Erklärung zu Festnahmen, massiver Polizeigewalt und Kriminalisierung – 27.09.2025 /Statement on Arrests, Mass Police Violence and Criminalization at protest "United in Liberation, Fight Normalization"

English version below:

Um die Dokumentation von der Staatsrepression und Polizeigewalt bei Demonstrationen an einem Ort einfach zugängig zu machen, wird das folgende Statement von PA-Allies, der Arrest Press Unit und Alliance of Internationalist Feminists hier auch auf der PS Webseite mit Erlaubnis von PA-Allies, Alliance of Internationalist Feminists und der Arrest Press Unit aufgelistet:

Erklärung zu Festnahmen, massiver Polizeigewalt und Kriminalisierung – 27.09.2025 bei der Demonstration „United in Liberation, Fight Normalization“ in Berlin

Von der Arrest Press Unit, Alliance of Internationalist Feminists und Palestinians and Allies (Pallies)

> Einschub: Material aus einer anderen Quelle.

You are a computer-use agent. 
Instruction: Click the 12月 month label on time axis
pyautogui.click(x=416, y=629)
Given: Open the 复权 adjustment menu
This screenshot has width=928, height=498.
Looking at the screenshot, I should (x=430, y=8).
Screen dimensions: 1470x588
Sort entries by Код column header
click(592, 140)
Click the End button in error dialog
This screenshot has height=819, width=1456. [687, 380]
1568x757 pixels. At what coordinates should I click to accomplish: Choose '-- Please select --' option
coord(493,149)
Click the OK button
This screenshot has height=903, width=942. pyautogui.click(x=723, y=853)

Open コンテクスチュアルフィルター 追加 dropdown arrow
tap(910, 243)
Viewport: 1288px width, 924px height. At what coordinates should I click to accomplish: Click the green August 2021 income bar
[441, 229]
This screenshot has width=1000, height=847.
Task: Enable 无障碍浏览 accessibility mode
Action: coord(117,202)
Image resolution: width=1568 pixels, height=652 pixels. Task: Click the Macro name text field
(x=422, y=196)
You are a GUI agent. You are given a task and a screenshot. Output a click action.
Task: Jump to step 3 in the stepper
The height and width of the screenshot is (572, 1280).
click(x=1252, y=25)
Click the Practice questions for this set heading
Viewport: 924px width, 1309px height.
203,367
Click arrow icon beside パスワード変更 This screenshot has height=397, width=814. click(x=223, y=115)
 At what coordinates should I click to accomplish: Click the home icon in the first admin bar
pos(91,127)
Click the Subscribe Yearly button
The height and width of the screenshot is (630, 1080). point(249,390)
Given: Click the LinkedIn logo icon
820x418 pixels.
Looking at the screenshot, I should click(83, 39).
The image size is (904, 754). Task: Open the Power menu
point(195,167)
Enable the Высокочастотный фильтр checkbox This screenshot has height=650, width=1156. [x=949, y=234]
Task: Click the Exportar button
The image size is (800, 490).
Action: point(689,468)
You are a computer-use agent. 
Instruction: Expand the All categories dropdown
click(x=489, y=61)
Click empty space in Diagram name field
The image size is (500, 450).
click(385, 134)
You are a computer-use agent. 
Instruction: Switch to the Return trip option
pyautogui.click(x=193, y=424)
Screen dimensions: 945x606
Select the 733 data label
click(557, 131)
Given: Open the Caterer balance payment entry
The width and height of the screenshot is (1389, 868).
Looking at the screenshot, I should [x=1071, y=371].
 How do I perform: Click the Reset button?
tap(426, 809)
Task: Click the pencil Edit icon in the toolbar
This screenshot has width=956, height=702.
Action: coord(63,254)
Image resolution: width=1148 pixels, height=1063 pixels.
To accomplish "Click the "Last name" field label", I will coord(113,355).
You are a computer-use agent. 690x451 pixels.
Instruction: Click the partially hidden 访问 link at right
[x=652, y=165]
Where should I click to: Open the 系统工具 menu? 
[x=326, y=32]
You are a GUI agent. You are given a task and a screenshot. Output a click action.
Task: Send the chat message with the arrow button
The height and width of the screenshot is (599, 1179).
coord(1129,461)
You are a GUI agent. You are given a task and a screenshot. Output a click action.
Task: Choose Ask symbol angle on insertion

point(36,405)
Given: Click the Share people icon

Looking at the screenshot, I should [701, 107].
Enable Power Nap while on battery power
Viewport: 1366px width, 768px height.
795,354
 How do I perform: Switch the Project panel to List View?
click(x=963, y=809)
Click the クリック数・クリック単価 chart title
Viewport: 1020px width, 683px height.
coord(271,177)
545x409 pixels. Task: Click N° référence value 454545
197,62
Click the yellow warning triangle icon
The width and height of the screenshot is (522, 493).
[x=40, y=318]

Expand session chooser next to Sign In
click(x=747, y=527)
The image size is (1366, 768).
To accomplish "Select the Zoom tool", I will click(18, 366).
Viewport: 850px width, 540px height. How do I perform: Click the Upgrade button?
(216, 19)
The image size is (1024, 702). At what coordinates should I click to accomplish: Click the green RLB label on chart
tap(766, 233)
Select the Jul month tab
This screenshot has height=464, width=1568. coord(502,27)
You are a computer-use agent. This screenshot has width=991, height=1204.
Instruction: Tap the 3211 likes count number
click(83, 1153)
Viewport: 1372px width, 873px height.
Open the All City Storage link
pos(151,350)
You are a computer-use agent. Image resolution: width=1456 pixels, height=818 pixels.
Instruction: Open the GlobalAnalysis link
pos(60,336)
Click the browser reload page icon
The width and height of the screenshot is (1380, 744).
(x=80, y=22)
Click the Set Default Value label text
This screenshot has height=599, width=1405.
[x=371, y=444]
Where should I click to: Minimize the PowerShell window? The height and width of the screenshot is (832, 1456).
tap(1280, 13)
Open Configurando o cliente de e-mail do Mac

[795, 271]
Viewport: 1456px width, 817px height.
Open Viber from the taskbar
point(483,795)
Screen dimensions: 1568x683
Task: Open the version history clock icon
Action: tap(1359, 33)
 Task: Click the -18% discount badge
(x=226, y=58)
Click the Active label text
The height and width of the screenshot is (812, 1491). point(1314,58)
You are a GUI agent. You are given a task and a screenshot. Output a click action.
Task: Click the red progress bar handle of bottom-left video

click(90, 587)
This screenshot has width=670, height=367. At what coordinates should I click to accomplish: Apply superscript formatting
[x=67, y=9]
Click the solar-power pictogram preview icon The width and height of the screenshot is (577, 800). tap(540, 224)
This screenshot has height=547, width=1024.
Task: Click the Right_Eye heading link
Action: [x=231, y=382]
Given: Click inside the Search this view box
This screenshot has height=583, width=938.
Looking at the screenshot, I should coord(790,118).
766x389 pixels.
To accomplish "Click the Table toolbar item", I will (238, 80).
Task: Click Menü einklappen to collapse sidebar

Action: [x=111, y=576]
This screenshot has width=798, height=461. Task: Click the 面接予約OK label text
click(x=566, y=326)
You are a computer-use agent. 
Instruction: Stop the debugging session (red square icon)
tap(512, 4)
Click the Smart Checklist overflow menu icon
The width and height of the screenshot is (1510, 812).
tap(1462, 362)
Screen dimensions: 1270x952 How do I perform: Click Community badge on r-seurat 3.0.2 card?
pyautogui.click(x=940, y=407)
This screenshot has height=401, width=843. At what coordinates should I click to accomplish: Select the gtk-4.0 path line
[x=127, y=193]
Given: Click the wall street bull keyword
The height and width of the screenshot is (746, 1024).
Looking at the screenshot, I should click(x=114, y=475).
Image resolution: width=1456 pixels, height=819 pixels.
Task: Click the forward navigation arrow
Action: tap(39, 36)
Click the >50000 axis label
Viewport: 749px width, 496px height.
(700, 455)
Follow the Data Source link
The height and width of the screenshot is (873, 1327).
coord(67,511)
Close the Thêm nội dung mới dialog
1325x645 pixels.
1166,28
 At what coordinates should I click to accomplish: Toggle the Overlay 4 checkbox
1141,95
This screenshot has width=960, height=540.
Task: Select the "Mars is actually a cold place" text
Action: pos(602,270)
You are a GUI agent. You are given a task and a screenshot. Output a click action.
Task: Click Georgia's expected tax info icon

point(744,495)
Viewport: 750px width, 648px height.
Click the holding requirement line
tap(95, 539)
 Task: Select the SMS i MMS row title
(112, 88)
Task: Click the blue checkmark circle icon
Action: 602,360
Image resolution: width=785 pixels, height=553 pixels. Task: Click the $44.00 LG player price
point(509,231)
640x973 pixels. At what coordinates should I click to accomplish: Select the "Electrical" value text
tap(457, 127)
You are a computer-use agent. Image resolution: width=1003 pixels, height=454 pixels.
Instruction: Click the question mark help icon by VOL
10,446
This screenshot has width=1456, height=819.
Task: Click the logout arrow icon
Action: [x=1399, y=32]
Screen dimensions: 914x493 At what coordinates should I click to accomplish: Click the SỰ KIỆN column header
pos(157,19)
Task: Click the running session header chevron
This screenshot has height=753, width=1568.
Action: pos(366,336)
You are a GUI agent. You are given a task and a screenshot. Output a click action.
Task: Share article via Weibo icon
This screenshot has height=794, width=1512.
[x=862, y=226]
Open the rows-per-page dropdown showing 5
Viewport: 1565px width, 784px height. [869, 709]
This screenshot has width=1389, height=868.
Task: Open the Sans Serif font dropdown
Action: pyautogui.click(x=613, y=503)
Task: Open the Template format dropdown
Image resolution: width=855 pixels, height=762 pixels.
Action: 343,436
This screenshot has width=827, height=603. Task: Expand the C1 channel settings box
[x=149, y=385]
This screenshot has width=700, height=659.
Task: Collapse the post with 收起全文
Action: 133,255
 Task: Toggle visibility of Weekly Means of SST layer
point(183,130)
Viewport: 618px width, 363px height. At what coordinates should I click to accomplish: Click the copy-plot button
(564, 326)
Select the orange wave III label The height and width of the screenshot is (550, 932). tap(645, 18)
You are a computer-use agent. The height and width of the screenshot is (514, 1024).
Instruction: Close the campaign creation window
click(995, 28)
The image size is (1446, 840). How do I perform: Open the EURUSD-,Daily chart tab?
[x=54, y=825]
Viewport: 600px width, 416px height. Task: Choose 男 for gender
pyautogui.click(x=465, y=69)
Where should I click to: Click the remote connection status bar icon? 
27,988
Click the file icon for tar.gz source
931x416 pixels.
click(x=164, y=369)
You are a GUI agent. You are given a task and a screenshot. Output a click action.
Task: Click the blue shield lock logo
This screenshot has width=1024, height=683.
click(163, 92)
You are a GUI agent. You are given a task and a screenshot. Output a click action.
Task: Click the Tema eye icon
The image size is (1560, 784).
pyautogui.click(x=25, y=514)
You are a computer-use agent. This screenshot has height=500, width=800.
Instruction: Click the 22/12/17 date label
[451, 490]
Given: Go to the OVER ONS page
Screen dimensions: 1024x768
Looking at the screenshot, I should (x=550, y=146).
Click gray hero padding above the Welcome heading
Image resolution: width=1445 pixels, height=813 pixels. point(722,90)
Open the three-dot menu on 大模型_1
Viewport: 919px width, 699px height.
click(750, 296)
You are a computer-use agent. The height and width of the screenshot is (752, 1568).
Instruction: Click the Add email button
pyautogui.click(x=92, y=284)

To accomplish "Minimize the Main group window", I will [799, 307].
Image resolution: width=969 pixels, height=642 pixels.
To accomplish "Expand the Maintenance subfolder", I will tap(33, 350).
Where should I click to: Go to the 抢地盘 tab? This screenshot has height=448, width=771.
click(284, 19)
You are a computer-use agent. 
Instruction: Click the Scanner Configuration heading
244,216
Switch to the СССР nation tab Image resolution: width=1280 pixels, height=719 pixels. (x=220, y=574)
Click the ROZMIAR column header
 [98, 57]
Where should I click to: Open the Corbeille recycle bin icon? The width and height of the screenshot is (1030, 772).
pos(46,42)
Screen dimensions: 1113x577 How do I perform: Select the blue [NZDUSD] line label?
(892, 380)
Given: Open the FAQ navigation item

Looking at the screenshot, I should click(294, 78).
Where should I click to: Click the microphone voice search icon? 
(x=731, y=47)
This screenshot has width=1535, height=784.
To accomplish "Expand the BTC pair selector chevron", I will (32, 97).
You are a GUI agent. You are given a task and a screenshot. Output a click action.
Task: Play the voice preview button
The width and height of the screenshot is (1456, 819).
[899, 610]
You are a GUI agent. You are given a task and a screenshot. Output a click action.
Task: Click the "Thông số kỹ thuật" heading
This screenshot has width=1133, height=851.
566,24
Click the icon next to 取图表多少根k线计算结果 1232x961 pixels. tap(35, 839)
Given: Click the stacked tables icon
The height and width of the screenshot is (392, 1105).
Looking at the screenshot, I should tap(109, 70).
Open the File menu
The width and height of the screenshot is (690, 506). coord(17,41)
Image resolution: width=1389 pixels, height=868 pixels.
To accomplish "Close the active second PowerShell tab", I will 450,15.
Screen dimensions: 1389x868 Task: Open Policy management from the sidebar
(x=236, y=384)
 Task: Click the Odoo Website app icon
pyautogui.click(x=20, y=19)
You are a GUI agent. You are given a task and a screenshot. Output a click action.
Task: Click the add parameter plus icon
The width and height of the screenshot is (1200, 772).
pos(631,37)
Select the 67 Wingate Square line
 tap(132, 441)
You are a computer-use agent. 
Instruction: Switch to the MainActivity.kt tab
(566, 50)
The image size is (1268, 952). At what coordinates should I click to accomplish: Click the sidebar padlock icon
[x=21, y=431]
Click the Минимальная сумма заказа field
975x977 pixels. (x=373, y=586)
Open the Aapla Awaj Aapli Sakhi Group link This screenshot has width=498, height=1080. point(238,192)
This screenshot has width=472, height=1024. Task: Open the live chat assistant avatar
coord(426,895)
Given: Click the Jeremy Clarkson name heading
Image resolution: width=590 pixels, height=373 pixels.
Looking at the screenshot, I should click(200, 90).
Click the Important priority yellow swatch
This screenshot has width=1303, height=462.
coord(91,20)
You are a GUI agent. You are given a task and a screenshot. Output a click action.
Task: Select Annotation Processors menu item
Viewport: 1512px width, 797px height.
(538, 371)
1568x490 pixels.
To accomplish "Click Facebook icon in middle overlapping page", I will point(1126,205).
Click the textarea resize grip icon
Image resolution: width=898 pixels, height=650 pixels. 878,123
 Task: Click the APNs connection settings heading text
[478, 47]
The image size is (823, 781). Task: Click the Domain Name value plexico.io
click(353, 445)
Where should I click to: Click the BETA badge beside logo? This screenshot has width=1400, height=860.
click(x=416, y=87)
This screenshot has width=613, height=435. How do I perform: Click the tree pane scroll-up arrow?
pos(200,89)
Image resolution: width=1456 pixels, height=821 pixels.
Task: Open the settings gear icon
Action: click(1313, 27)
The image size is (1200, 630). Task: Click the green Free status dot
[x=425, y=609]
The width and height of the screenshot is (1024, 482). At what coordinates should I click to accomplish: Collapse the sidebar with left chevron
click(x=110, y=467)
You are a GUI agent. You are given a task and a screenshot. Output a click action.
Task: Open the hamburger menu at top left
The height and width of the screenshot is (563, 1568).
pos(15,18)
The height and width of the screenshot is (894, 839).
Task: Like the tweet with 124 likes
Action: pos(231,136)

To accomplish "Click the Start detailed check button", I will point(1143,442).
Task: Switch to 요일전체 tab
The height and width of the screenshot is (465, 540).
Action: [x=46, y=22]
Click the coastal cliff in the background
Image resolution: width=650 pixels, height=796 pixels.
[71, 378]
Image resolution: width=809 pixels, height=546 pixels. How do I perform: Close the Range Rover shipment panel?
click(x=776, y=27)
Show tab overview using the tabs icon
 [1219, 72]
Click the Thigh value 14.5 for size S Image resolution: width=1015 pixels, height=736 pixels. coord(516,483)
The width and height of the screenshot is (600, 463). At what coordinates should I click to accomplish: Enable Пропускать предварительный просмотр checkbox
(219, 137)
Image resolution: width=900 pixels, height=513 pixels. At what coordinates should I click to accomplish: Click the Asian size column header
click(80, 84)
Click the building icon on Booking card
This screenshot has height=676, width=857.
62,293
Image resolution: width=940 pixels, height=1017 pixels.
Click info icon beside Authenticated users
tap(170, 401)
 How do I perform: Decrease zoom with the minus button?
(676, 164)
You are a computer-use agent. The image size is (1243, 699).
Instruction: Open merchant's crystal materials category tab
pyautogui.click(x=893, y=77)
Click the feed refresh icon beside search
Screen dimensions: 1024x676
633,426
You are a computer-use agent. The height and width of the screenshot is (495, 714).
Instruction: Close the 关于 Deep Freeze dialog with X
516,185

Berlin, 28. September 2025

Am 27. September fand in Berlin die Demonstration „United in Liberation, Fight Normalization“ statt. Rund 4.000 Teilnehmer:innen kamen zusammen, vereint in einem kraftvollen Ruf nach der bedingungslosen Befreiung Palästinas. Befreiung ist keine Wohltätigkeit, keine Unterhaltung und kein leeres Schlagwort, sondern Teil einer lebendigen Befreiungsbewegung, die sich der Auslöschung widersetzt und auf Freiheit, Rückkehr und Gerechtigkeit für das palästinensische Volk besteht.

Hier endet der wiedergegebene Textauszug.